(Saved data entries)
------------------------------------------------

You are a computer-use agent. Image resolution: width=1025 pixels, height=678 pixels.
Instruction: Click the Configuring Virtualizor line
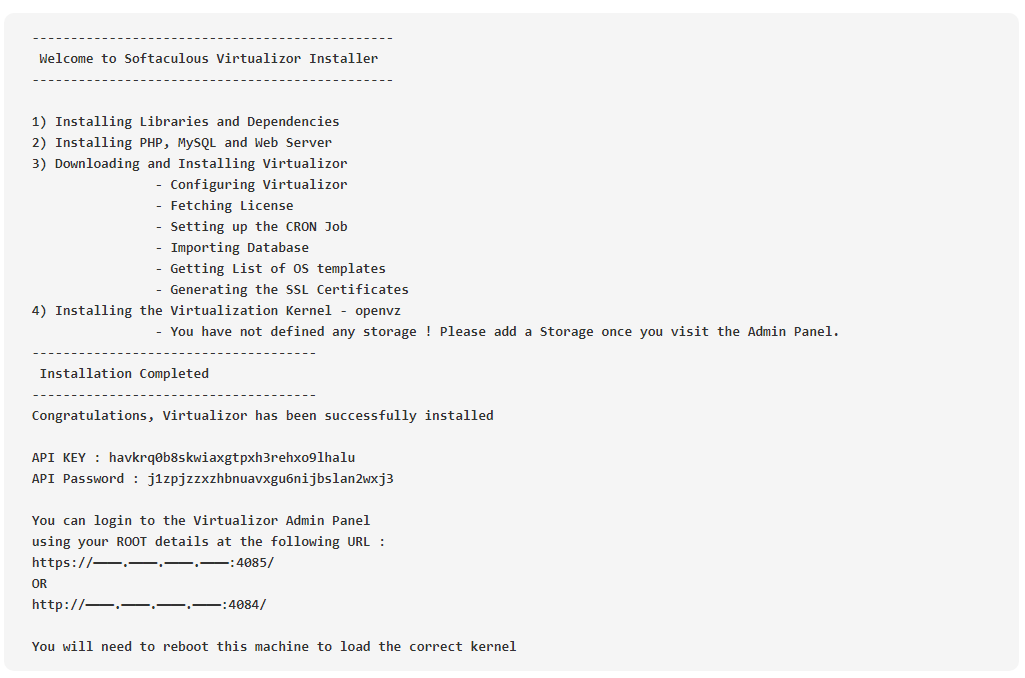251,184
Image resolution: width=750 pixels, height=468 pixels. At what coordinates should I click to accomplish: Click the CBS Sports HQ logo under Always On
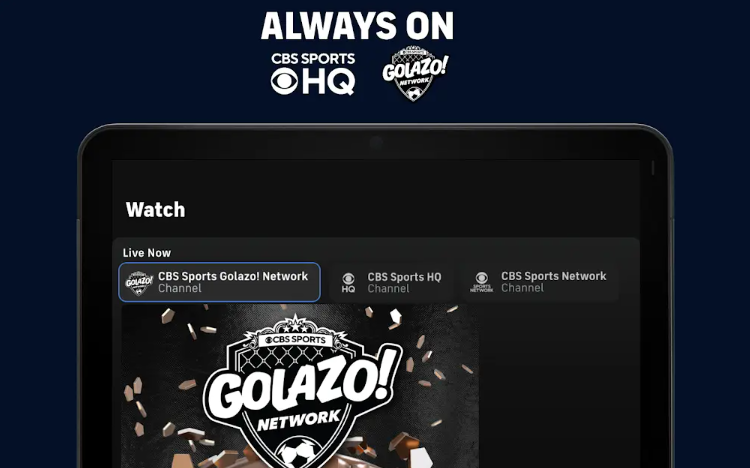[x=313, y=74]
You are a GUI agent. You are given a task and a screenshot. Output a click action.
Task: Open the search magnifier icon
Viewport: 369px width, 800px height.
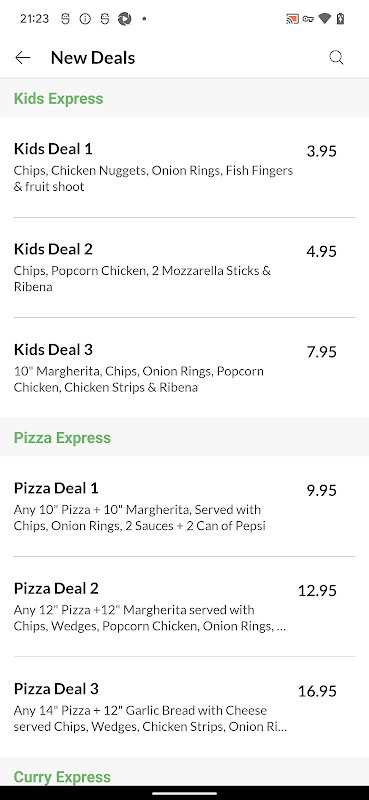(x=336, y=58)
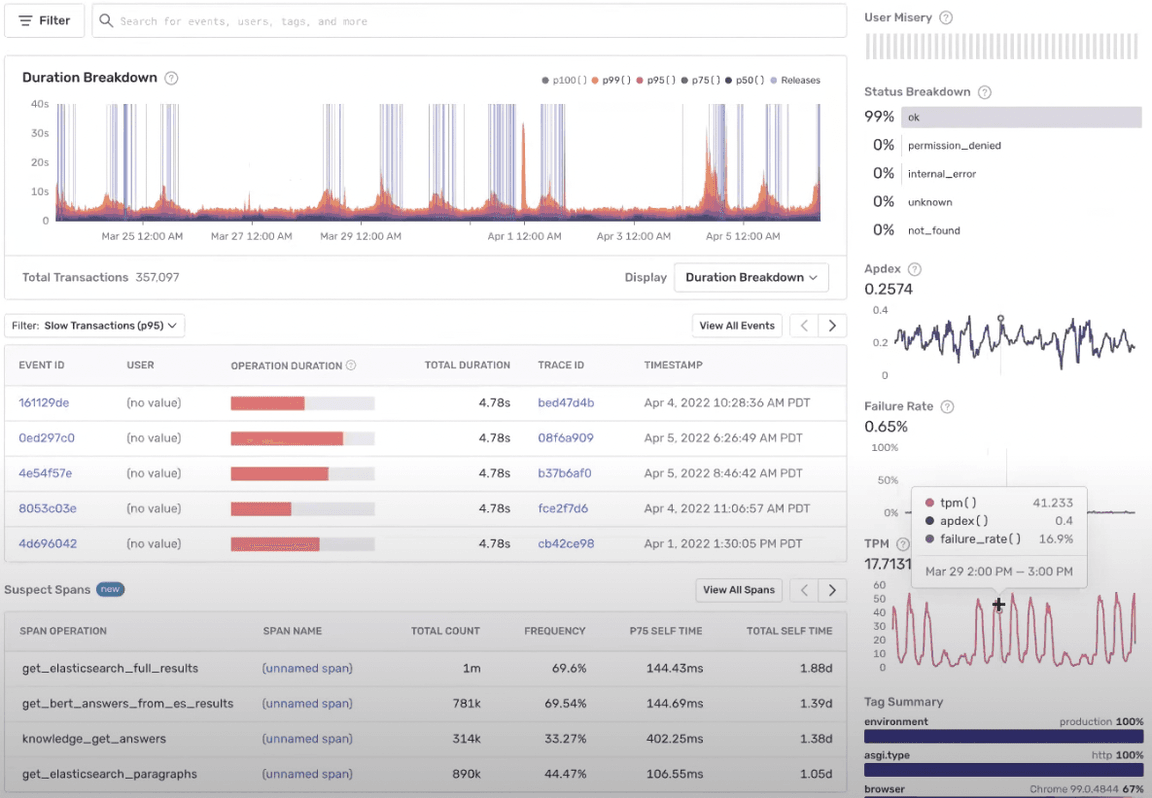Go to next page of suspect spans
1152x798 pixels.
(x=832, y=590)
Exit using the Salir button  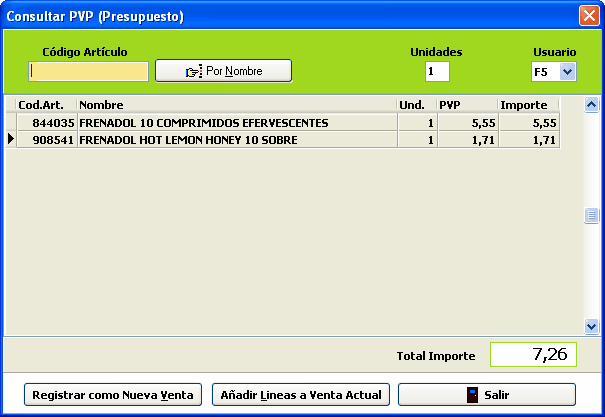(487, 395)
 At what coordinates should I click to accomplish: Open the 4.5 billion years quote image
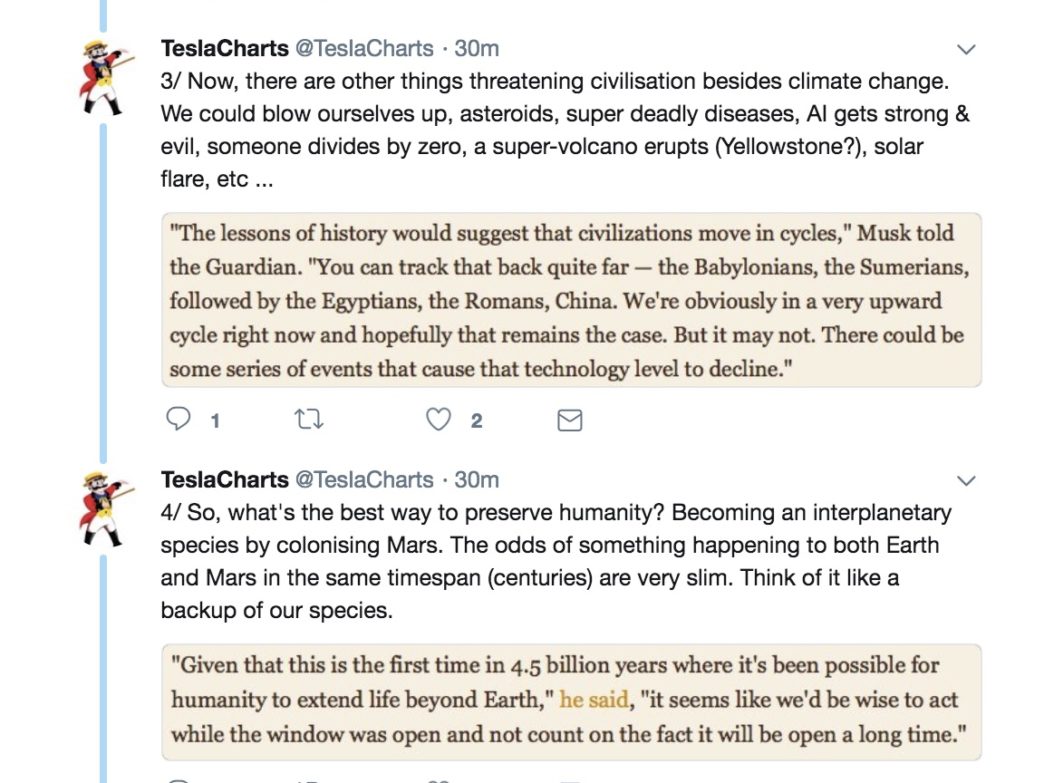pyautogui.click(x=571, y=702)
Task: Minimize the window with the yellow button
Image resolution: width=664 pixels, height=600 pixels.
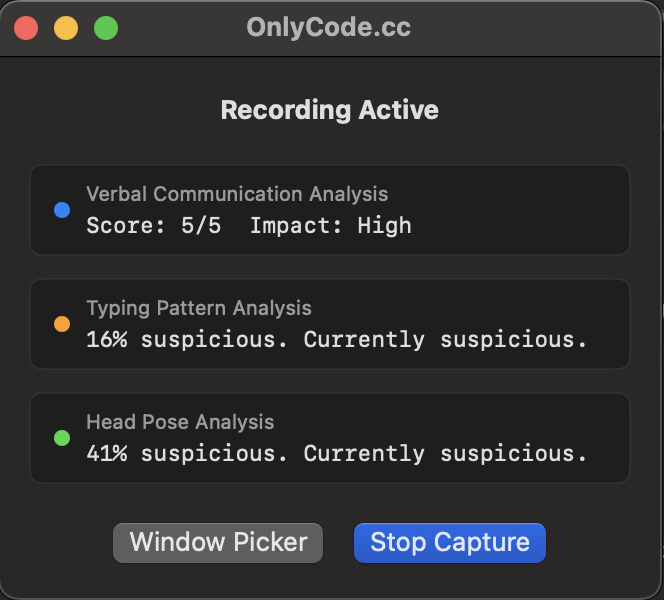Action: (x=66, y=28)
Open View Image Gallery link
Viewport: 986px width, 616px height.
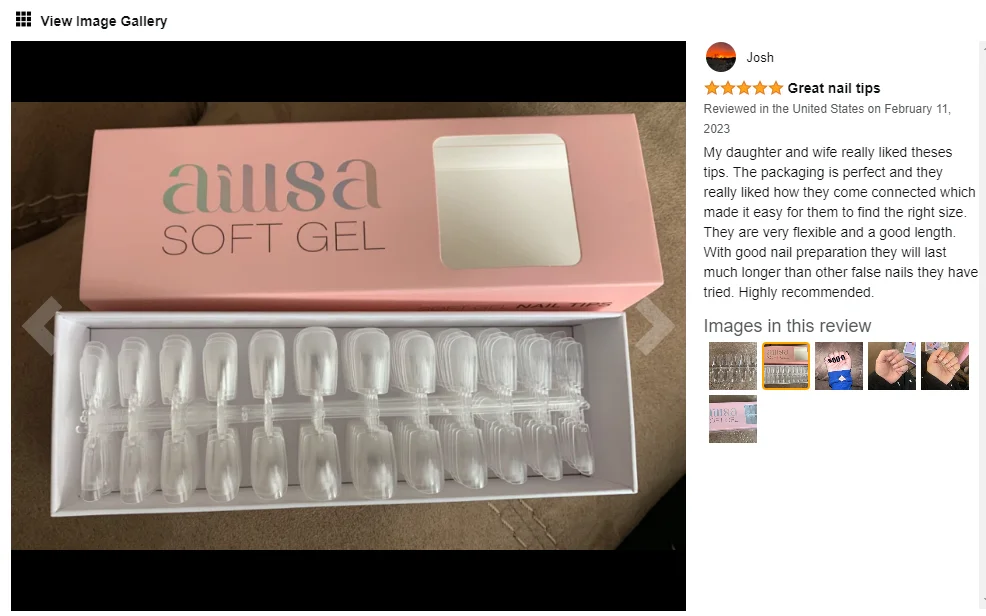104,21
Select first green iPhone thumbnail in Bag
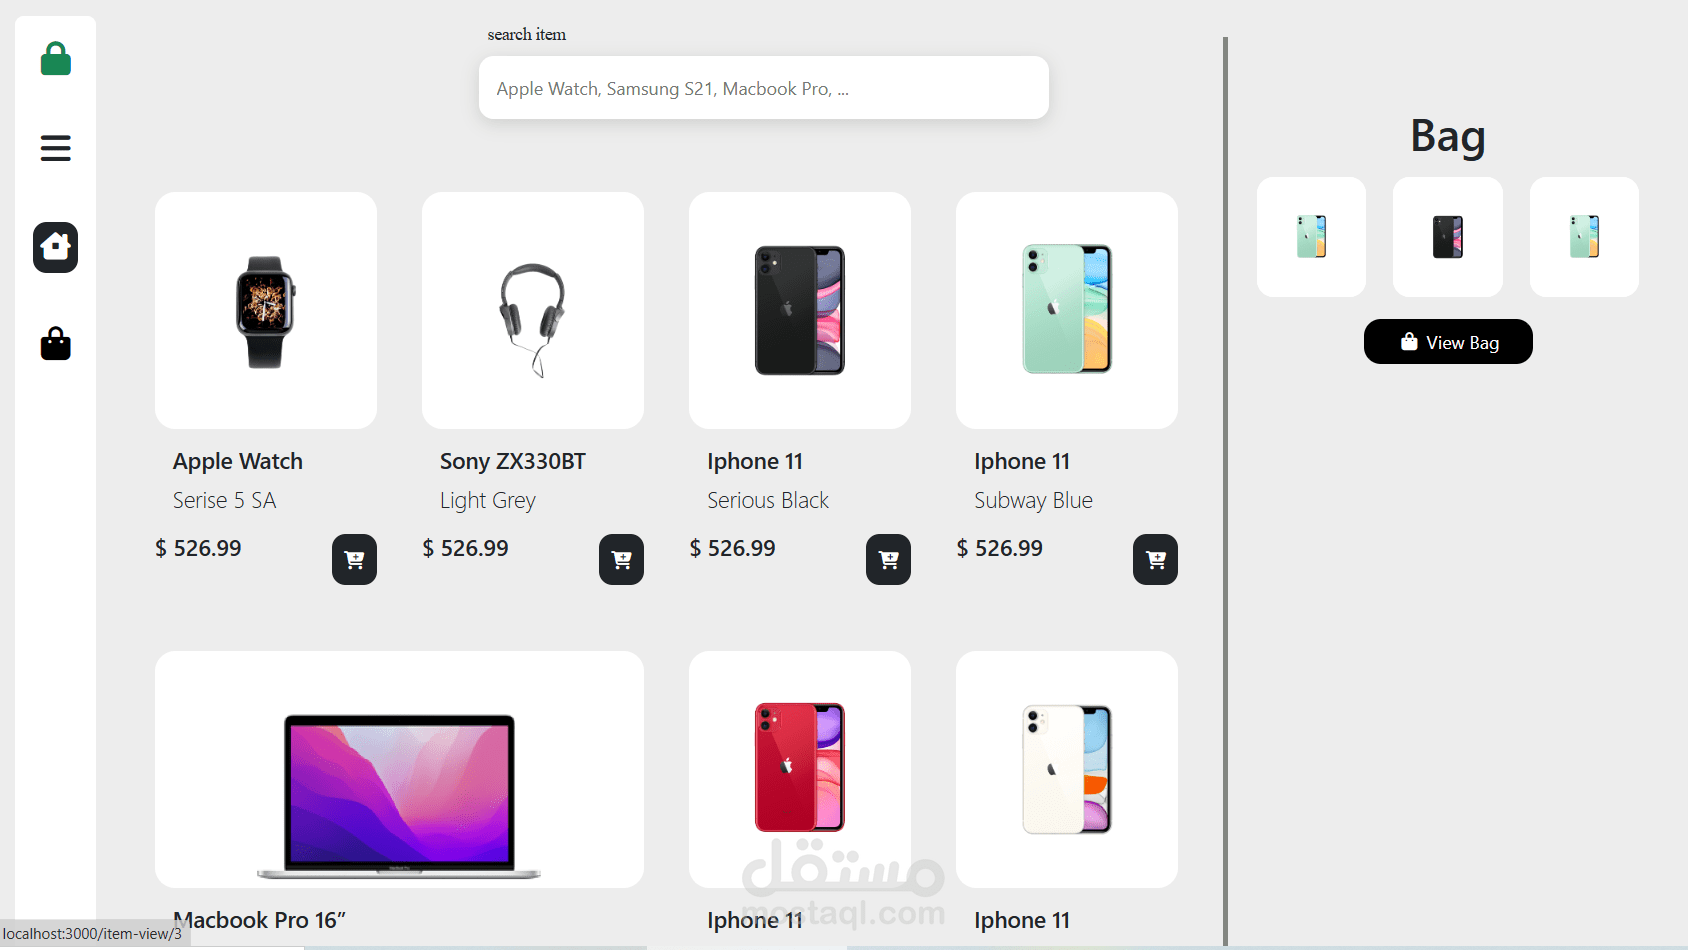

------------------------------------------------

__AIM OF THE TASK__. Show each line of the records above containing "agent".

__TASK RESPONSE__.
You are a computer-use agent. Image resolution: width=1025 pixels, height=678 pixels.
You are a GUI agent. You are given a task and a screenshot. Output a click action.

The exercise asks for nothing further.